[SOURCE INFORMATION — start]

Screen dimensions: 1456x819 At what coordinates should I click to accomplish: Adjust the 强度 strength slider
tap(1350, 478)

[SOURCE INFORMATION — finish]
[SOURCE INFORMATION — start]

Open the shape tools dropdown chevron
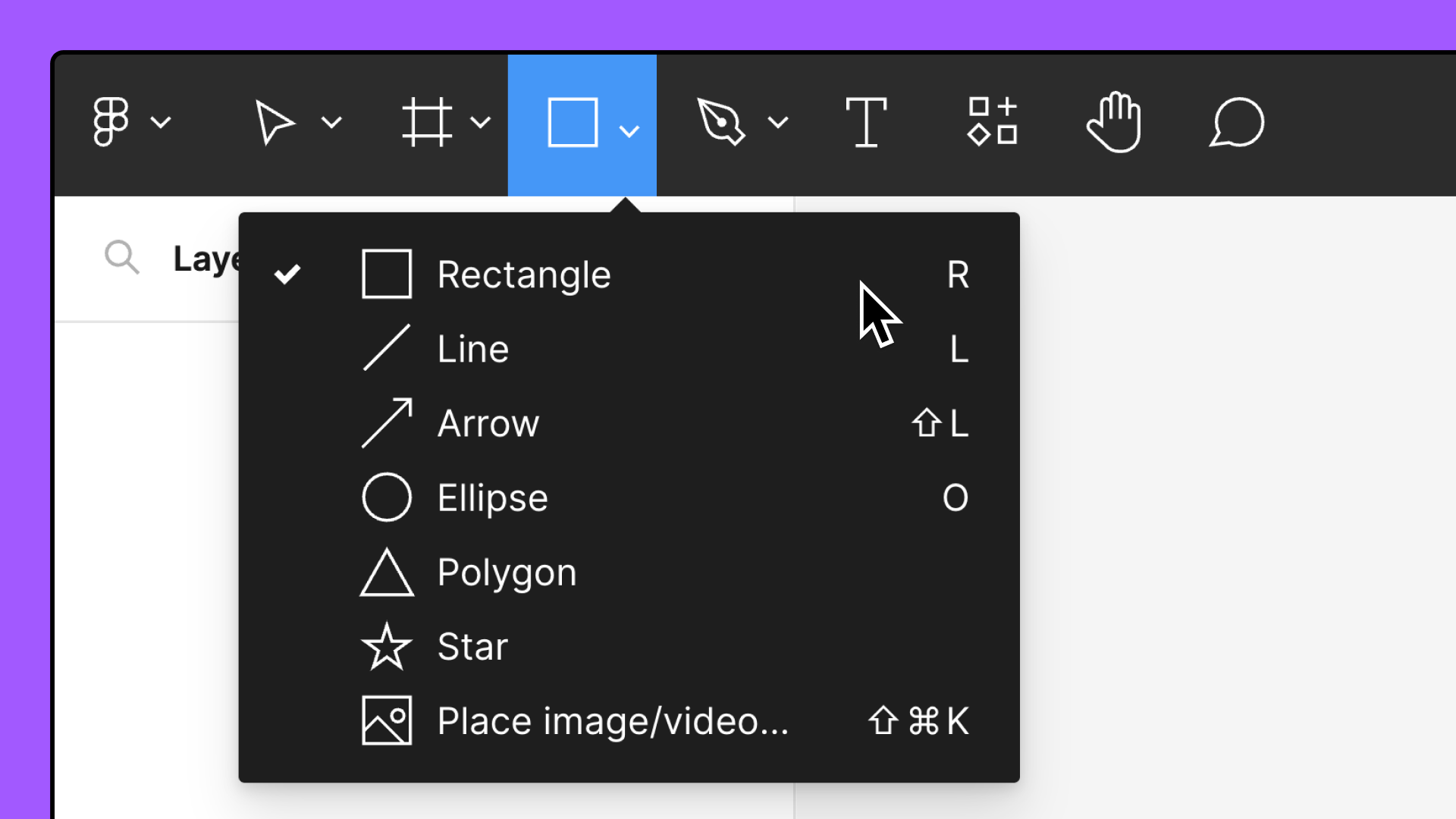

[SOURCE INFORMATION — finish]
[SOURCE INFORMATION — start]

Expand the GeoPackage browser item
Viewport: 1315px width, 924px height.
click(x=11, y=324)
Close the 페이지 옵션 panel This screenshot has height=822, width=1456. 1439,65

[SOURCE INFORMATION — finish]

• _DESCRIPTION OF THE TASK_: Extract the lines of the preceding material that run from the line with "Expand the GeoPackage browser item" through the line with "Close the 페이지", inclusive, reproducing them exactly and adding nothing.

• _YOUR SOLUTION_:
Expand the GeoPackage browser item
Viewport: 1315px width, 924px height.
click(x=11, y=324)
Close the 페이지 옵션 panel This screenshot has height=822, width=1456. 1439,65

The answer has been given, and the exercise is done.